6. Verify Java Installation

java -version
# Should show Java 21 or higher

Docker Installation

Option 1: Using docker-compose (Recommended)

# Clone repository
git clone https://github.com/hc-sc-ocdo-bdpd/Apache-Tika.git
cd Apache-Tika

# Build and run
docker-compose up --build

# Run in detached mode
docker-compose up -d

Option 2: Using Docker directly

# Build image
docker build -t apache-tika-comparison .

# Run container
docker run apache-tika-comparison

# Run with your own test files
docker run -v "/path/to/your/files:/app/test_files" apache-tika-comparison

# Run with output directory mounted
docker run -v "/path/to/output:/app/output" apache-tika-comparison

Usage Examples

Basic Text Extraction (Tika)

from tika import parser

# Extract text from any file
parsed = parser.from_file("test_files/sample.pdf")
content = parsed.get("content", "")
metadata = parsed.get("metadata", {})

print(f"Content: {content[:200]}")  # First 200 chars
print(f"Metadata fields: {len(metadata)}")

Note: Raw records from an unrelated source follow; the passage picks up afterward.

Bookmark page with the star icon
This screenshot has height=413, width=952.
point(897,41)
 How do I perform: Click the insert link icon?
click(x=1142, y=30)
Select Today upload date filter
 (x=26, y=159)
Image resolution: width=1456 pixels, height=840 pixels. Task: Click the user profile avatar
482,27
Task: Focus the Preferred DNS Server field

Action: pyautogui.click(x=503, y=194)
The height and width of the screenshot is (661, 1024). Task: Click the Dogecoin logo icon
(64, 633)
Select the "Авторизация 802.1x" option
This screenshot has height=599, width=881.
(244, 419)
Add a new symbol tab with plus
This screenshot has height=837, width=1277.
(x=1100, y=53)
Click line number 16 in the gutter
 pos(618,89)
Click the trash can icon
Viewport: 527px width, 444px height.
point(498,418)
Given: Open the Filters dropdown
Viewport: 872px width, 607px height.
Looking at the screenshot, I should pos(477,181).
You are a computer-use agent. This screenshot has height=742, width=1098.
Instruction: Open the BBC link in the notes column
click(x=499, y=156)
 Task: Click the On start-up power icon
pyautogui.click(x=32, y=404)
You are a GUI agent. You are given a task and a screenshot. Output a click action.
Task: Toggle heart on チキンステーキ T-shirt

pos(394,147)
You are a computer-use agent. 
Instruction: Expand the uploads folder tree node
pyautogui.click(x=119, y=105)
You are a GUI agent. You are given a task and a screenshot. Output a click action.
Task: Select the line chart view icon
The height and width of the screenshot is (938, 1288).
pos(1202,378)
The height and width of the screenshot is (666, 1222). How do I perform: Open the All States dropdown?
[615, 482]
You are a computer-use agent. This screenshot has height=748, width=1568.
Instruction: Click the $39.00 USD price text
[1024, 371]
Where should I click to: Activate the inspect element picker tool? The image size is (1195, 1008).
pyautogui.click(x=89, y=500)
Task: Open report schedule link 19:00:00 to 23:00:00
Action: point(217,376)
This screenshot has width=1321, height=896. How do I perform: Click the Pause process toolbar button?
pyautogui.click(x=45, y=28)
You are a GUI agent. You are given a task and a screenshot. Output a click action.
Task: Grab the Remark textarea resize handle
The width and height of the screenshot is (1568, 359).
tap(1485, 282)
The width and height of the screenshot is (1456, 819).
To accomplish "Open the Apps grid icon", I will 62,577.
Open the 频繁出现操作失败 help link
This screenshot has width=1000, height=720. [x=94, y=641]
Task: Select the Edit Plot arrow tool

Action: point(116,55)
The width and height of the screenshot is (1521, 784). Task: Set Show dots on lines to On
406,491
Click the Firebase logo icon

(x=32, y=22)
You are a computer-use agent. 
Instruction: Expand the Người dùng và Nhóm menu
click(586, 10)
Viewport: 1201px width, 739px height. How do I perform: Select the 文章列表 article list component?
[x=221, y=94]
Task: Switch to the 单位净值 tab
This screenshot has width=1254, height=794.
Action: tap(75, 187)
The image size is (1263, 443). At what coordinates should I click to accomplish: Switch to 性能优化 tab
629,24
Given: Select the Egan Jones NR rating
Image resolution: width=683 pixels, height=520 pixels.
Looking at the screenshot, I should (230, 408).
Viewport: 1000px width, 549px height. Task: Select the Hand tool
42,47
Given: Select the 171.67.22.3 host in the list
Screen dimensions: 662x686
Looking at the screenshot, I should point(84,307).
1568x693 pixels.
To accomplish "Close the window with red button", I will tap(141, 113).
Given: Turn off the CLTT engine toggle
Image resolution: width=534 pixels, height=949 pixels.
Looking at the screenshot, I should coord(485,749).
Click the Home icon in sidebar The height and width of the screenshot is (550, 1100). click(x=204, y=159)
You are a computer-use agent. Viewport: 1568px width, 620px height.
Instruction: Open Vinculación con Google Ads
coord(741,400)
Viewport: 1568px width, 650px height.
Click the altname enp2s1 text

Basic Text Extraction (OCDO)

from file_processing import File

# Initialize File object
file = File("test_files/sample.pdf")

# Access content and metadata
text = file.metadata.get('text', 'No text extracted')
print(f"File Name: {file.file_name}")
print(f"File Size: {file.size} bytes")
print(f"Content: {text[:200]}")

Language Detection (Tika)

from file_processing.Tika_language_detection import detect_file_language

result = detect_file_language("test_files/sample.pdf")
if result["fasttext_predictions"]:
    top = result["fasttext_predictions"][0]
    print(f"Language: {top['lang_name']} ({top['lang']})")
    print(f"Confidence: {top['prob']:.2%}")

Language Detection (OCDO)

from file_processing.HC_language_detection import detect_file_language

result = detect_file_language("test_files/sample.pdf")
if result["fasttext_predictions"]:
    top = result["fasttext_predictions"][0]
    print(f"Language: {top['lang_name']} ({top['lang']})")
    print(f"Confidence: {top['prob']:.2%}")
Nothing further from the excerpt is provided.